Excerpted data:
+++++
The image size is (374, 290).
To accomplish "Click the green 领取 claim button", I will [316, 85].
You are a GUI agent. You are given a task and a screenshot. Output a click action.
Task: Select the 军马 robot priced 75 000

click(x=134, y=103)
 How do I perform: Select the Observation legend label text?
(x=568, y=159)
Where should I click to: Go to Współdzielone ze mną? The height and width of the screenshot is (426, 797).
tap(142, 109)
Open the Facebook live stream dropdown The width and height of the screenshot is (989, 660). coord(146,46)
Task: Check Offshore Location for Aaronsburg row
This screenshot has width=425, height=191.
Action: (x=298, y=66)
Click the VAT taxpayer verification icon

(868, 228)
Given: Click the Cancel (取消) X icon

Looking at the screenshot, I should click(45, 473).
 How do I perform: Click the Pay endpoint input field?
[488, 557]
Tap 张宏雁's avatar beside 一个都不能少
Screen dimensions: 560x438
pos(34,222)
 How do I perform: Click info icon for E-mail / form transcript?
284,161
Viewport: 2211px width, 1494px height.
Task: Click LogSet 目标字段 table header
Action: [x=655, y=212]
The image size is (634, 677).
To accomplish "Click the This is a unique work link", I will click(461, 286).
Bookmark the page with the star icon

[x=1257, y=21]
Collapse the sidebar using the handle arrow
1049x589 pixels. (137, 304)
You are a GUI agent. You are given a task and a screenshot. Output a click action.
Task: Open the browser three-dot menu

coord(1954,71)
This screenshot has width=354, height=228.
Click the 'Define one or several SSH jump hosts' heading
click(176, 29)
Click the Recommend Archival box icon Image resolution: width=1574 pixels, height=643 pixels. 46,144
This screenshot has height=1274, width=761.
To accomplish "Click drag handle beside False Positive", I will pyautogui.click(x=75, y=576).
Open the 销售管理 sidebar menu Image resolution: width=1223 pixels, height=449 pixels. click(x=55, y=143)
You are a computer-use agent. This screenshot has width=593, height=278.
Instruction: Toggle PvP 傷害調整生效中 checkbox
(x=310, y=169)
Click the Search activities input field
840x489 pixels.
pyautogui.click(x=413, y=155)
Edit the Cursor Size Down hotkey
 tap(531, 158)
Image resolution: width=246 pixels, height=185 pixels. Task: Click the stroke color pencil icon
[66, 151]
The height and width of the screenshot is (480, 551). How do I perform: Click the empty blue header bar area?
+++++
What you need to do:
Copy every one of the records above line for line, with no changes.

Solution to this task:
The image size is (374, 290).
To accomplish "Click the green 领取 claim button", I will [316, 85].
You are a GUI agent. You are given a task and a screenshot. Output a click action.
Task: Select the 军马 robot priced 75 000

click(x=134, y=103)
 How do I perform: Select the Observation legend label text?
(x=568, y=159)
Where should I click to: Go to Współdzielone ze mną? The height and width of the screenshot is (426, 797).
tap(142, 109)
Open the Facebook live stream dropdown The width and height of the screenshot is (989, 660). coord(146,46)
Task: Check Offshore Location for Aaronsburg row
This screenshot has width=425, height=191.
Action: (x=298, y=66)
Click the VAT taxpayer verification icon

(868, 228)
Given: Click the Cancel (取消) X icon

Looking at the screenshot, I should click(45, 473).
 How do I perform: Click the Pay endpoint input field?
[488, 557]
Tap 张宏雁's avatar beside 一个都不能少
Screen dimensions: 560x438
pos(34,222)
 How do I perform: Click info icon for E-mail / form transcript?
284,161
Viewport: 2211px width, 1494px height.
Task: Click LogSet 目标字段 table header
Action: [x=655, y=212]
The image size is (634, 677).
To accomplish "Click the This is a unique work link", I will click(461, 286).
Bookmark the page with the star icon

[x=1257, y=21]
Collapse the sidebar using the handle arrow
1049x589 pixels. (137, 304)
You are a GUI agent. You are given a task and a screenshot. Output a click action.
Task: Open the browser three-dot menu

coord(1954,71)
This screenshot has width=354, height=228.
Click the 'Define one or several SSH jump hosts' heading
click(176, 29)
Click the Recommend Archival box icon Image resolution: width=1574 pixels, height=643 pixels. 46,144
This screenshot has height=1274, width=761.
To accomplish "Click drag handle beside False Positive", I will pyautogui.click(x=75, y=576).
Open the 销售管理 sidebar menu Image resolution: width=1223 pixels, height=449 pixels. click(x=55, y=143)
You are a computer-use agent. This screenshot has width=593, height=278.
Instruction: Toggle PvP 傷害調整生效中 checkbox
(x=310, y=169)
Click the Search activities input field
840x489 pixels.
pyautogui.click(x=413, y=155)
Edit the Cursor Size Down hotkey
 tap(531, 158)
Image resolution: width=246 pixels, height=185 pixels. Task: Click the stroke color pencil icon
[66, 151]
The height and width of the screenshot is (480, 551). How do I perform: Click the empty blue header bar area?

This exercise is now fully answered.